**Material provided**
========================

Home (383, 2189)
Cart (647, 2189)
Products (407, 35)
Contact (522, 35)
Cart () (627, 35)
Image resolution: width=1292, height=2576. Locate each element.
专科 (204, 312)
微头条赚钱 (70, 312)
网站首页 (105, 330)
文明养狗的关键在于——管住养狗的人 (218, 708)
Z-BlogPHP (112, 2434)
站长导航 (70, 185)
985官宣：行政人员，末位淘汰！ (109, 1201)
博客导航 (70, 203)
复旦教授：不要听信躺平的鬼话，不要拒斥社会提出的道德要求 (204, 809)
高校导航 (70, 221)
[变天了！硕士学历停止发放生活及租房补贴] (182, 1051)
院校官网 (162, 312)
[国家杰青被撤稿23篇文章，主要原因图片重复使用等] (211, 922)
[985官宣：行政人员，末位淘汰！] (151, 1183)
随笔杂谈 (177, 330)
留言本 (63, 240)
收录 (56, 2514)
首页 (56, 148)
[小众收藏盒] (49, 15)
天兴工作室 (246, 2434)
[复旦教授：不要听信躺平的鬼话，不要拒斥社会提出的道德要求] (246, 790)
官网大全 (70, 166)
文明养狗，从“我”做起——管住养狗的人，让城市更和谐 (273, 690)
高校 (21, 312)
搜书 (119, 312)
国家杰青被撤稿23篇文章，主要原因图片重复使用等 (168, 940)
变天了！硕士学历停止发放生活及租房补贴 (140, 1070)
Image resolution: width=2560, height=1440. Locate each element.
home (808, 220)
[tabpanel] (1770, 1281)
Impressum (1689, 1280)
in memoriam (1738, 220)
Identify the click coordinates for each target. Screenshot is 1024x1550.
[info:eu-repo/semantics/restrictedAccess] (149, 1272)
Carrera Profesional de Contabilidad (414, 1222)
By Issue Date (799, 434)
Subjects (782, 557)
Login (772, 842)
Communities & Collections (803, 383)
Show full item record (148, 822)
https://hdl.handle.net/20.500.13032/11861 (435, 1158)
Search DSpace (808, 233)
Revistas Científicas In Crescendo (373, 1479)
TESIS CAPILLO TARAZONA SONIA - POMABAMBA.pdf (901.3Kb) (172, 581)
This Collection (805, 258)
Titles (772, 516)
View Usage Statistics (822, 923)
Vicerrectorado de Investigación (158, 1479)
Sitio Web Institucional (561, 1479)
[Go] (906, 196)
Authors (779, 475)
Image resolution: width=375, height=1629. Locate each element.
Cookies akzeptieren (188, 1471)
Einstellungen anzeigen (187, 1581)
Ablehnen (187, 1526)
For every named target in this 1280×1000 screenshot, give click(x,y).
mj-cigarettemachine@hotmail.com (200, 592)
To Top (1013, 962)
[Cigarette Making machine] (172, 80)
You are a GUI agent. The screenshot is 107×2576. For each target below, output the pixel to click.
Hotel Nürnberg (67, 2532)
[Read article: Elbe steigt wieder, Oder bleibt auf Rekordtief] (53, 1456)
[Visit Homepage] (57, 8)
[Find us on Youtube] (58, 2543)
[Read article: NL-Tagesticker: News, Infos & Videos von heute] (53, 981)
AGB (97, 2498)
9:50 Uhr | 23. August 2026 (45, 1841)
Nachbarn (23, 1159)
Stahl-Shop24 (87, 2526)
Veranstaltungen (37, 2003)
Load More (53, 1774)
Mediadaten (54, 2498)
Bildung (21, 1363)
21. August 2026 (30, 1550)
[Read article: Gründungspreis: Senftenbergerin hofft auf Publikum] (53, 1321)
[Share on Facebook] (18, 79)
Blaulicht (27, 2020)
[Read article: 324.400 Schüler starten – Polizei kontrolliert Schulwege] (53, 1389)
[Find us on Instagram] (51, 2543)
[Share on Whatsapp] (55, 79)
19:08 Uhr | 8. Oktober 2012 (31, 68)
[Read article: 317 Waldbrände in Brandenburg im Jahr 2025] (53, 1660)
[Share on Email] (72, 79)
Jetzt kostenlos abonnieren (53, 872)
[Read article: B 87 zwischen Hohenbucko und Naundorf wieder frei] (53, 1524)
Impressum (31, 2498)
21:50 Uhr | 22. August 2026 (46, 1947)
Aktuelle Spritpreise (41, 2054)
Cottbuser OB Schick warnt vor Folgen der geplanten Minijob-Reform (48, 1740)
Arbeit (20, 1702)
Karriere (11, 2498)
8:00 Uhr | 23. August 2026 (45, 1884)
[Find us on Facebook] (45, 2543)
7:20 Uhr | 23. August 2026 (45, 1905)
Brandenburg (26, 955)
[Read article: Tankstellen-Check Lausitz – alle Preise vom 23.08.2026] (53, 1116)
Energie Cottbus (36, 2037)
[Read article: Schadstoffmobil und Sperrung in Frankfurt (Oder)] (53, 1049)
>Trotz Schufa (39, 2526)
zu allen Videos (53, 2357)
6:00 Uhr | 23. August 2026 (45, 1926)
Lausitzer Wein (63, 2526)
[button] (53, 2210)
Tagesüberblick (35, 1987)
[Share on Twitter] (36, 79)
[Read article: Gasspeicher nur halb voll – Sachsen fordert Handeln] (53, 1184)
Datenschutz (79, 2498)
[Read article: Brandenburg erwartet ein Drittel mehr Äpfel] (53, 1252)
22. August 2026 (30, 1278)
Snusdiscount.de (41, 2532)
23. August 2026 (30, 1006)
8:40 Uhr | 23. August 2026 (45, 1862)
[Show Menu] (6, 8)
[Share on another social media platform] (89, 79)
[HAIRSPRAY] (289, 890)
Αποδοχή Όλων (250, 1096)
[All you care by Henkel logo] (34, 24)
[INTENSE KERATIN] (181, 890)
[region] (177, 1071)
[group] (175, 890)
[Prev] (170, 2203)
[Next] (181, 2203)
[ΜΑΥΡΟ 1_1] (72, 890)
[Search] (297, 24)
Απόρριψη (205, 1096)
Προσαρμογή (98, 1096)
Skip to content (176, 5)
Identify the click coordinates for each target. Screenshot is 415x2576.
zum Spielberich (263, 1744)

========================

**Problem**
Transcribe the full listing. Change nothing.

**Solution below**
Home (383, 2189)
Cart (647, 2189)
Products (407, 35)
Contact (522, 35)
Cart () (627, 35)
Image resolution: width=1292, height=2576. Locate each element.
专科 (204, 312)
微头条赚钱 (70, 312)
网站首页 (105, 330)
文明养狗的关键在于——管住养狗的人 (218, 708)
Z-BlogPHP (112, 2434)
站长导航 (70, 185)
985官宣：行政人员，末位淘汰！ (109, 1201)
博客导航 (70, 203)
复旦教授：不要听信躺平的鬼话，不要拒斥社会提出的道德要求 (204, 809)
高校导航 (70, 221)
[变天了！硕士学历停止发放生活及租房补贴] (182, 1051)
院校官网 (162, 312)
[国家杰青被撤稿23篇文章，主要原因图片重复使用等] (211, 922)
[985官宣：行政人员，末位淘汰！] (151, 1183)
随笔杂谈 (177, 330)
留言本 (63, 240)
收录 (56, 2514)
首页 (56, 148)
[小众收藏盒] (49, 15)
天兴工作室 (246, 2434)
[复旦教授：不要听信躺平的鬼话，不要拒斥社会提出的道德要求] (246, 790)
官网大全 (70, 166)
文明养狗，从“我”做起——管住养狗的人，让城市更和谐 (273, 690)
高校 (21, 312)
搜书 (119, 312)
国家杰青被撤稿23篇文章，主要原因图片重复使用等 (168, 940)
变天了！硕士学历停止发放生活及租房补贴 (140, 1070)
Image resolution: width=2560, height=1440. Locate each element.
home (808, 220)
[tabpanel] (1770, 1281)
Impressum (1689, 1280)
in memoriam (1738, 220)
Identify the click coordinates for each target. Screenshot is 1024x1550.
[info:eu-repo/semantics/restrictedAccess] (149, 1272)
Carrera Profesional de Contabilidad (414, 1222)
By Issue Date (799, 434)
Subjects (782, 557)
Login (772, 842)
Communities & Collections (803, 383)
Show full item record (148, 822)
https://hdl.handle.net/20.500.13032/11861 (435, 1158)
Search DSpace (808, 233)
Revistas Científicas In Crescendo (373, 1479)
TESIS CAPILLO TARAZONA SONIA - POMABAMBA.pdf (901.3Kb) (172, 581)
This Collection (805, 258)
Titles (772, 516)
View Usage Statistics (822, 923)
Vicerrectorado de Investigación (158, 1479)
Sitio Web Institucional (561, 1479)
[Go] (906, 196)
Authors (779, 475)
Image resolution: width=375, height=1629. Locate each element.
Cookies akzeptieren (188, 1471)
Einstellungen anzeigen (187, 1581)
Ablehnen (187, 1526)
For every named target in this 1280×1000 screenshot, give click(x,y).
mj-cigarettemachine@hotmail.com (200, 592)
To Top (1013, 962)
[Cigarette Making machine] (172, 80)
You are a GUI agent. The screenshot is 107×2576. For each target below, output the pixel to click.
Hotel Nürnberg (67, 2532)
[Read article: Elbe steigt wieder, Oder bleibt auf Rekordtief] (53, 1456)
[Visit Homepage] (57, 8)
[Find us on Youtube] (58, 2543)
[Read article: NL-Tagesticker: News, Infos & Videos von heute] (53, 981)
AGB (97, 2498)
9:50 Uhr | 23. August 2026 (45, 1841)
Nachbarn (23, 1159)
Stahl-Shop24 (87, 2526)
Veranstaltungen (37, 2003)
Load More (53, 1774)
Mediadaten (54, 2498)
Bildung (21, 1363)
21. August 2026 (30, 1550)
[Read article: Gründungspreis: Senftenbergerin hofft auf Publikum] (53, 1321)
[Share on Facebook] (18, 79)
Blaulicht (27, 2020)
[Read article: 324.400 Schüler starten – Polizei kontrolliert Schulwege] (53, 1389)
[Find us on Instagram] (51, 2543)
[Share on Whatsapp] (55, 79)
19:08 Uhr | 8. Oktober 2012 (31, 68)
[Read article: 317 Waldbrände in Brandenburg im Jahr 2025] (53, 1660)
[Share on Email] (72, 79)
Jetzt kostenlos abonnieren (53, 872)
[Read article: B 87 zwischen Hohenbucko und Naundorf wieder frei] (53, 1524)
Impressum (31, 2498)
21:50 Uhr | 22. August 2026 (46, 1947)
Aktuelle Spritpreise (41, 2054)
Cottbuser OB Schick warnt vor Folgen der geplanten Minijob-Reform (48, 1740)
Arbeit (20, 1702)
Karriere (11, 2498)
8:00 Uhr | 23. August 2026 (45, 1884)
[Find us on Facebook] (45, 2543)
7:20 Uhr | 23. August 2026 (45, 1905)
Brandenburg (26, 955)
[Read article: Tankstellen-Check Lausitz – alle Preise vom 23.08.2026] (53, 1116)
Energie Cottbus (36, 2037)
[Read article: Schadstoffmobil und Sperrung in Frankfurt (Oder)] (53, 1049)
>Trotz Schufa (39, 2526)
zu allen Videos (53, 2357)
6:00 Uhr | 23. August 2026 (45, 1926)
Lausitzer Wein (63, 2526)
[button] (53, 2210)
Tagesüberblick (35, 1987)
[Share on Twitter] (36, 79)
[Read article: Gasspeicher nur halb voll – Sachsen fordert Handeln] (53, 1184)
Datenschutz (79, 2498)
[Read article: Brandenburg erwartet ein Drittel mehr Äpfel] (53, 1252)
22. August 2026 (30, 1278)
Snusdiscount.de (41, 2532)
23. August 2026 (30, 1006)
8:40 Uhr | 23. August 2026 (45, 1862)
[Show Menu] (6, 8)
[Share on another social media platform] (89, 79)
[HAIRSPRAY] (289, 890)
Αποδοχή Όλων (250, 1096)
[All you care by Henkel logo] (34, 24)
[INTENSE KERATIN] (181, 890)
[region] (177, 1071)
[group] (175, 890)
[Prev] (170, 2203)
[Next] (181, 2203)
[ΜΑΥΡΟ 1_1] (72, 890)
[Search] (297, 24)
Απόρριψη (205, 1096)
Προσαρμογή (98, 1096)
Skip to content (176, 5)
Identify the click coordinates for each target. Screenshot is 415x2576.
zum Spielberich (263, 1744)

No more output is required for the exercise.